What the task asks ::
Look through the lines below, find those with the word "screenshot", and copy them.

(Collected data)
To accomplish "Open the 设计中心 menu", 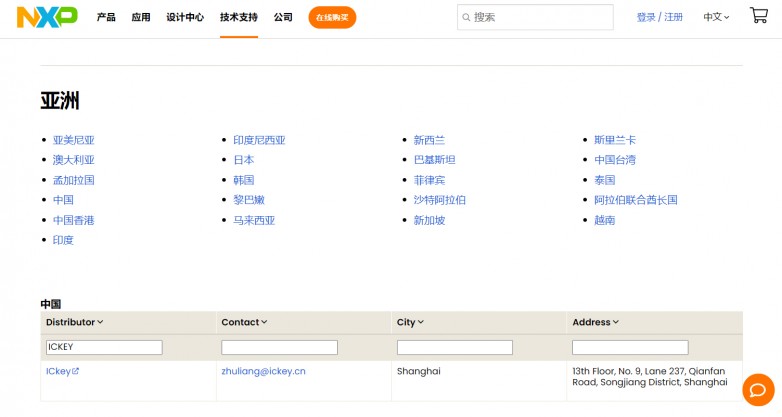I will [185, 17].
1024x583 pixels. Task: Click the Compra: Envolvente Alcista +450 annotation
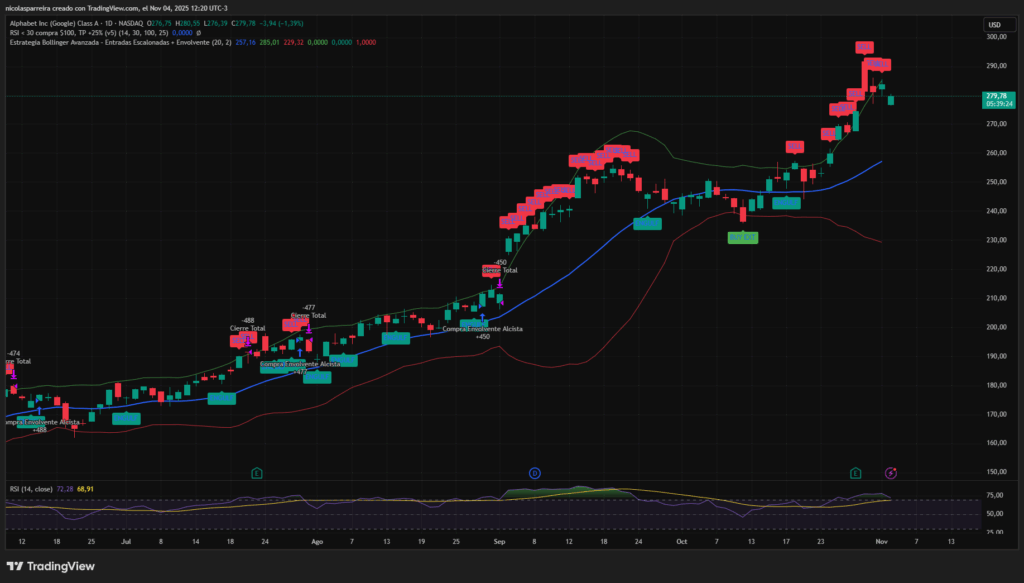point(482,329)
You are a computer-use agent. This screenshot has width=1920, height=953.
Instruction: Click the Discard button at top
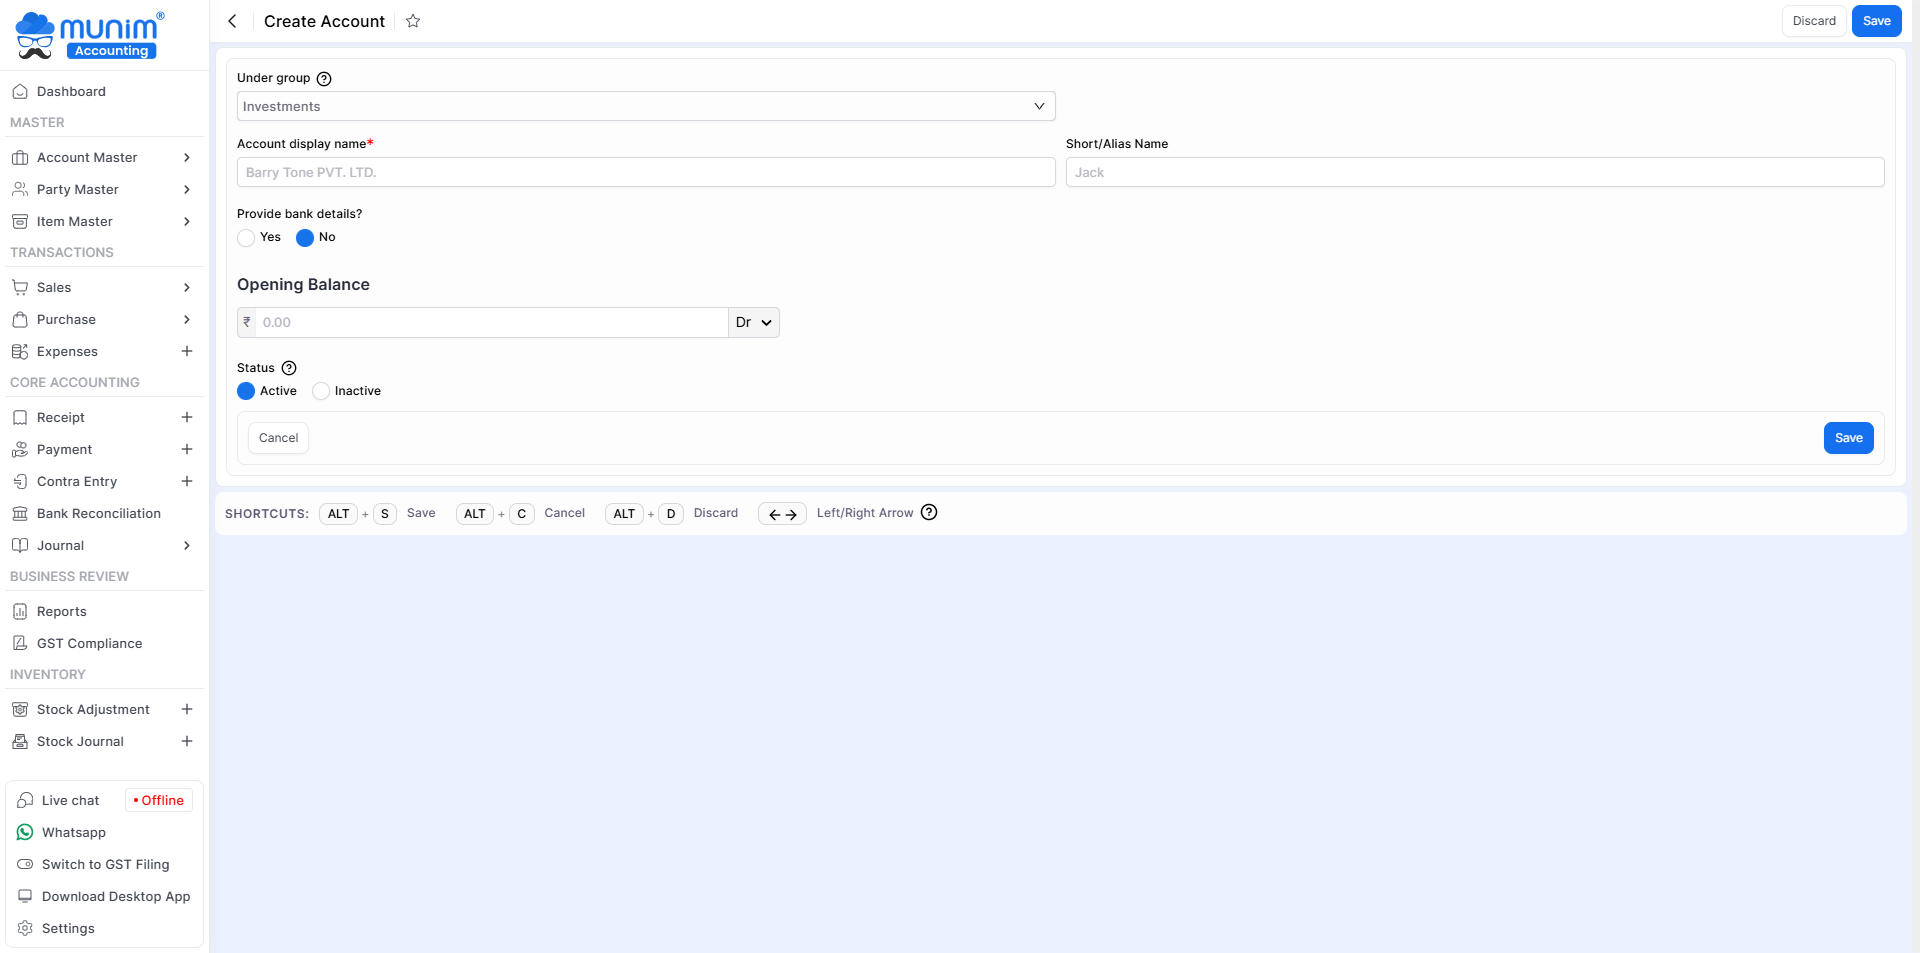pos(1813,21)
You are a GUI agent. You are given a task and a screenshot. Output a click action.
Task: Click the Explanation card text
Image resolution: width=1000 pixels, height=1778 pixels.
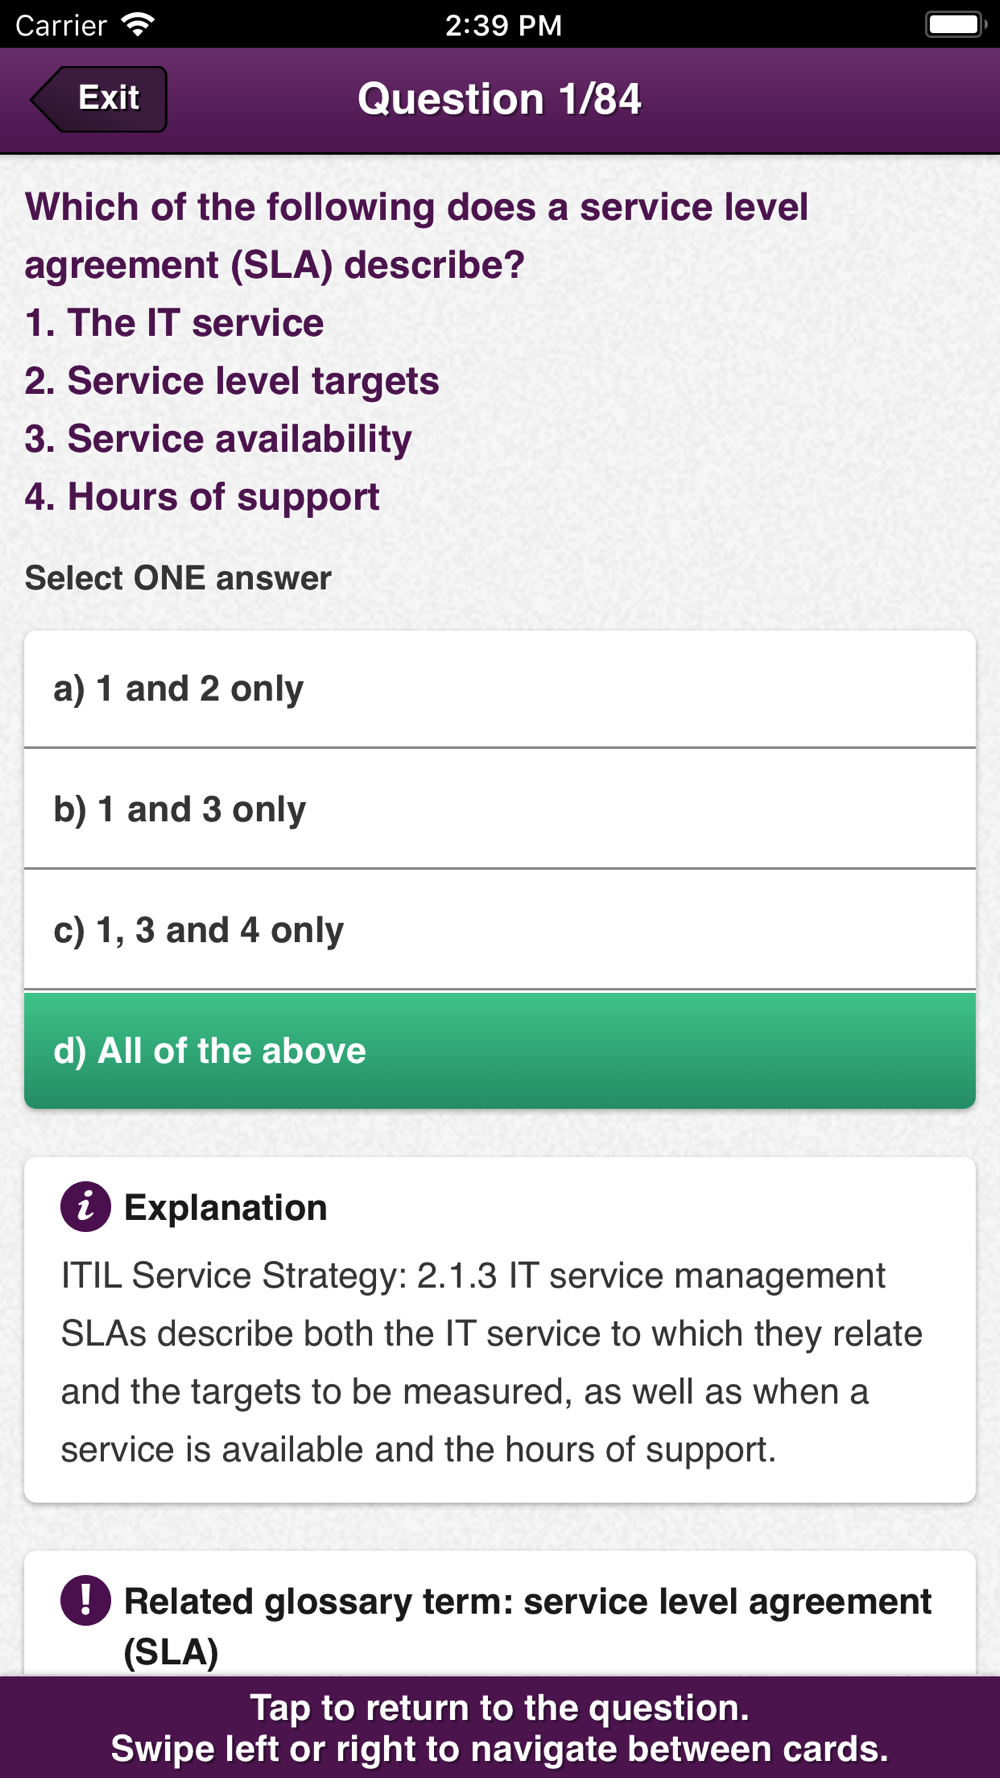(x=490, y=1362)
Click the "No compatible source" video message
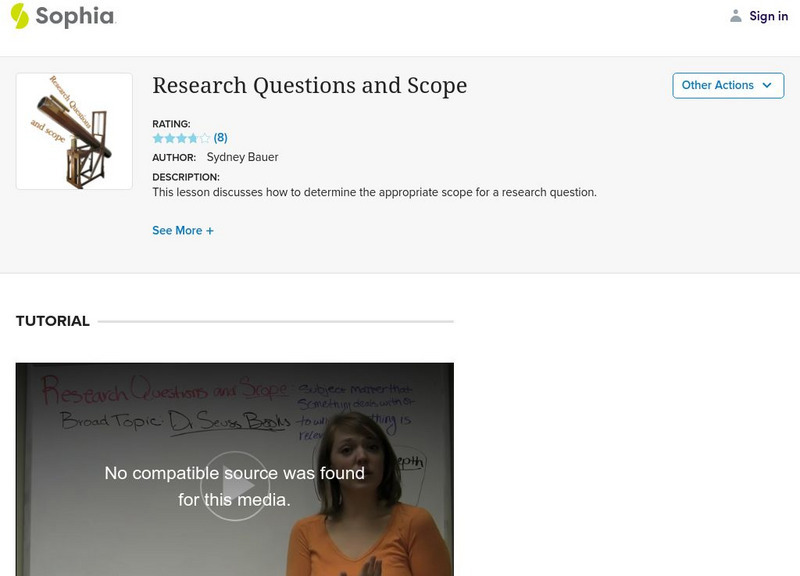 coord(235,485)
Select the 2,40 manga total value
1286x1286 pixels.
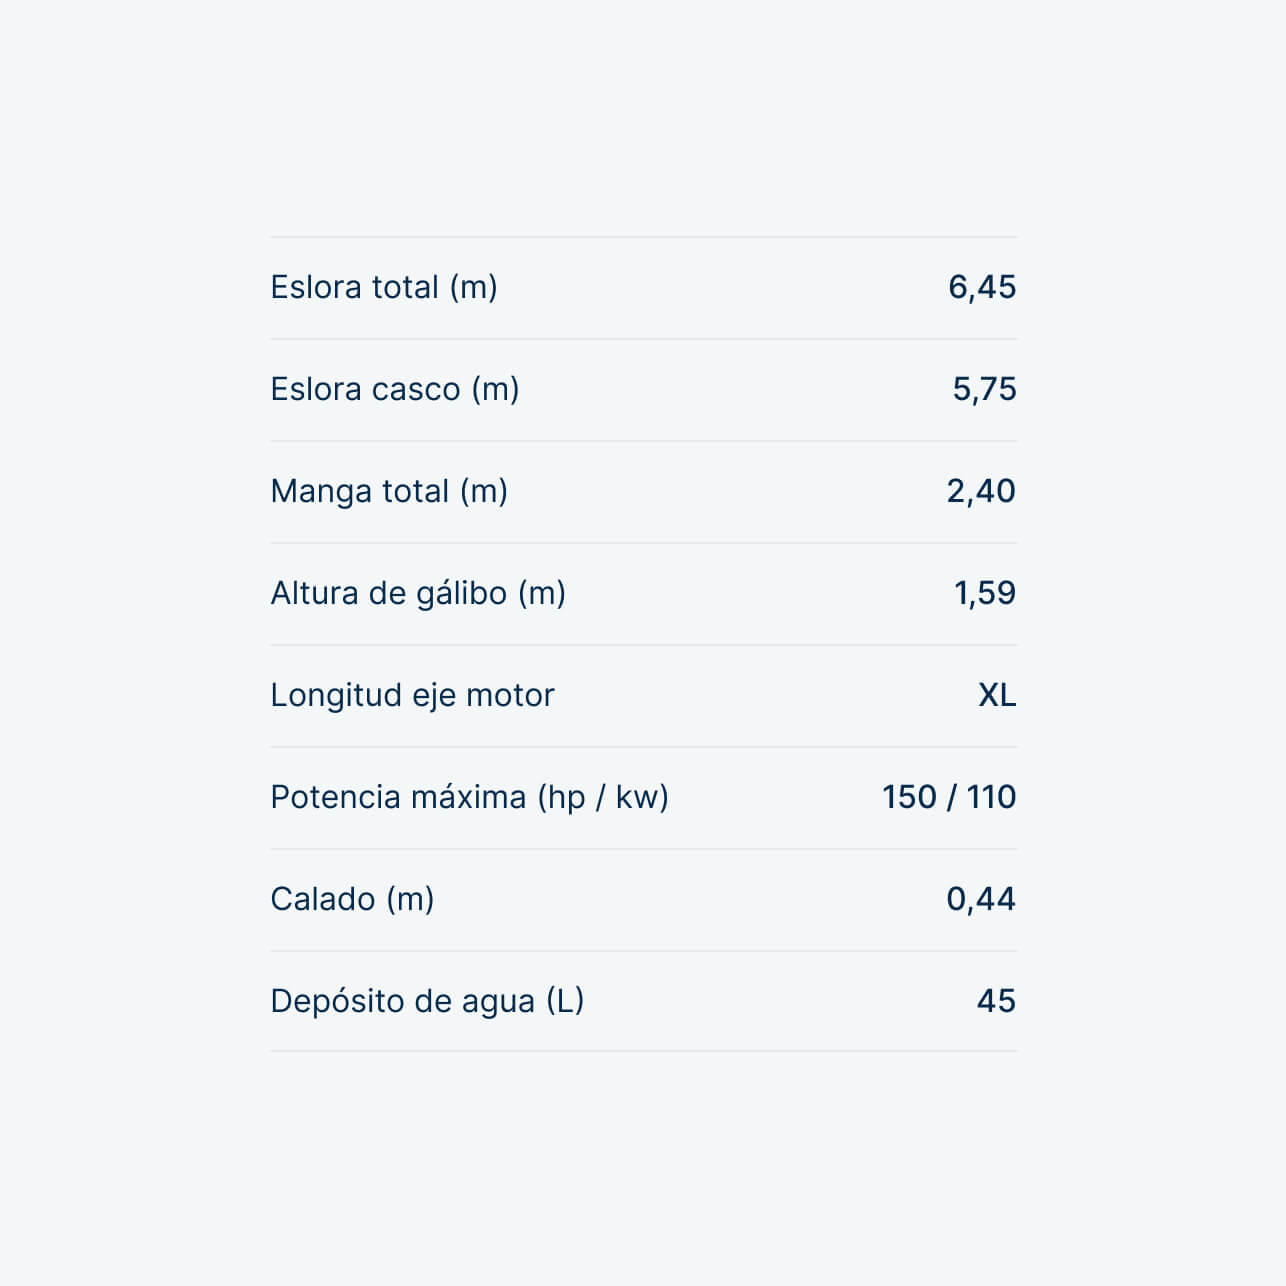pos(981,491)
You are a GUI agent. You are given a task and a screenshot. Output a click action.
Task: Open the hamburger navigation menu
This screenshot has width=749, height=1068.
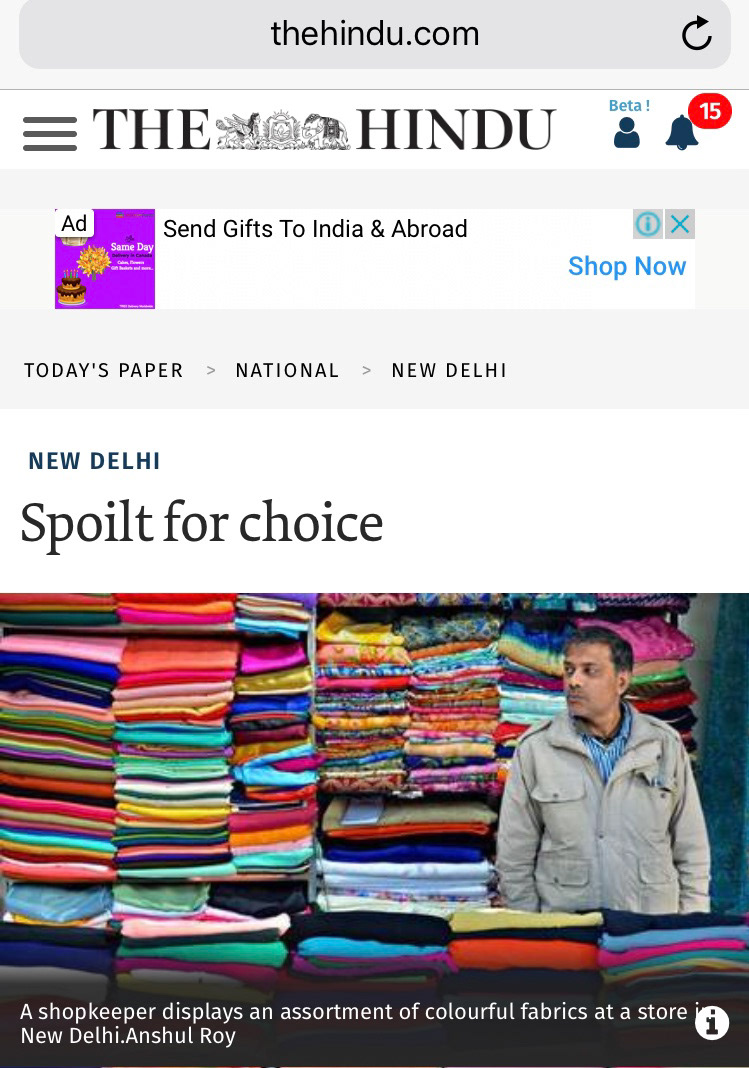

Exercise answer ::
You are a computer-use agent. This screenshot has width=1920, height=953.
You are a GUI agent. You are given a task and a screenshot. Output a click action.
You are a GUI agent. You are given a task and a screenshot. Output a click action.
This screenshot has width=749, height=1068.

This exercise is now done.